In this segment, we'll talk about quadratic spline interpolation. We'll look at an example of how to apply the theory of quadratic spline interpolation. So, let's recall what we learned in our quadratic spline interpolation theory, you can always go into the description to find the full playlist of quadratic spline interpolation.

                Here, what we have is that we are given n plus one data points, and what we are doing is that we are making quadratics go through two consecutive data points. And the bottom line in quadratic spline interpolation becomes can we find the coefficients of these quadratics? So, if we have n plus one data points, we are going to have n such quadratics, and in each quadratic, we're going to have these unknowns and hence, it becomes a problem of having 3n unknowns and wanting to find three n equations so that we can solve them simultaneously. So, let's go and look at look at it through an example.

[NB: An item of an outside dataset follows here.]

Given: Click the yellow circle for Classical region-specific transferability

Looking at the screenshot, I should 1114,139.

                So, here we are given velocity as a function of time for six data points, and we are asked to find what the value of the velocity will be 16 seconds, but we're also asked to find the acceleration 16 seconds, the distance covered from 11 to 16 seconds. So, it is a it is an application which goes beyond interpolation itself, but let's concentrate first on trying to find the quadratic splines themselves.

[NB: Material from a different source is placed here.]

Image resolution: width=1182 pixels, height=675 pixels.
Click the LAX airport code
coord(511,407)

                So, here is the data, which was given to us, six data points and I’m showing to you here in a graph these particular six data points. So, what we are doing is that we are going to take one spline, this is the first quadratic, the second quadratic, the third quadratic, the fourth quadratic, and the fifth quadratic. So, you will have five quadratics which we have to find in order to be able to develop the quadratic spline interpolation. So, let's make a note of it, we have five quadratics which we have to find, and there will be 15 unknowns because each quadratic has three unknowns.

                So, since we have six data points, we'll have five quadratics, and these are the quadratics which are going to exist in the domains given. So, let's suppose we have the first quadratic which is a1t squared plus b1 t plus c1; it will exist for the domain of 0 to 10. Then the next one will go from 10 to 15, and so on and so forth. So, as you can see from here, that we have five quadratics and each of the quadratics have three unknowns. So, that makes it the 15 unknowns which we have to find. So, once we've established that we have to find 15 unknowns, and what domains each of those quadratics are valid for, let's go and set up the equations.

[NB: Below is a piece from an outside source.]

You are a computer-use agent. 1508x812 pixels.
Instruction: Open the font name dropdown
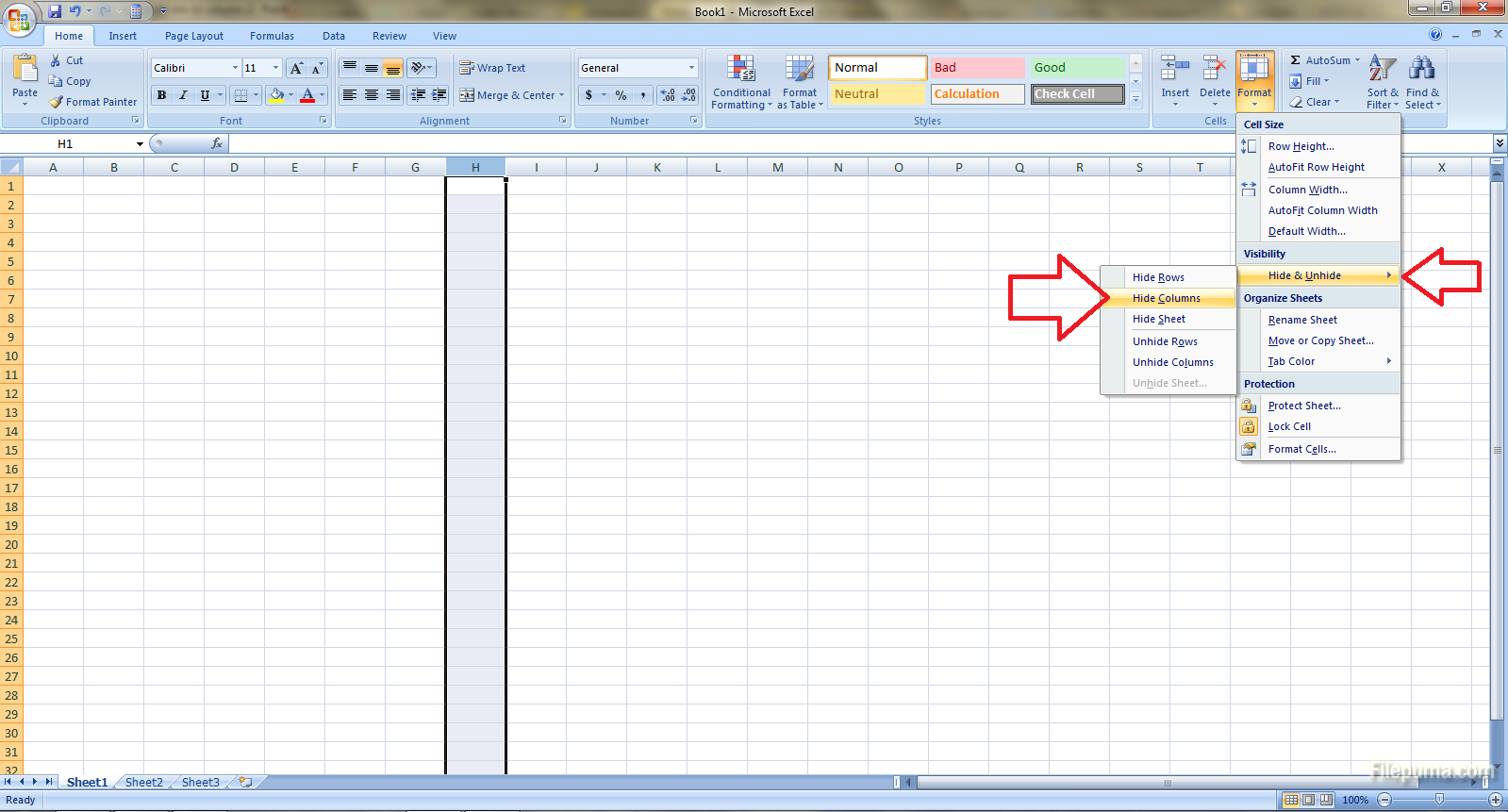(x=235, y=68)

                So, the first part of the theory, which we talked about in the previous videos, that each spline goes through two consecutive data points. So, if you look at this particular spline right here, which was termed as a1 t squared plus b1 t plus c1, and it is from 0 to 10 as mentioned here. This is going through this data point where the velocity is 0. and the same spline is going through this point right here at t equal to 10 where the velocity is 227.04. So, that gives us the two equations for saying that each spline is going through two consecutive data points. So, let's go and see what the aggregate number of equations we get by applying this principle that each spline goes through two consecutive data points.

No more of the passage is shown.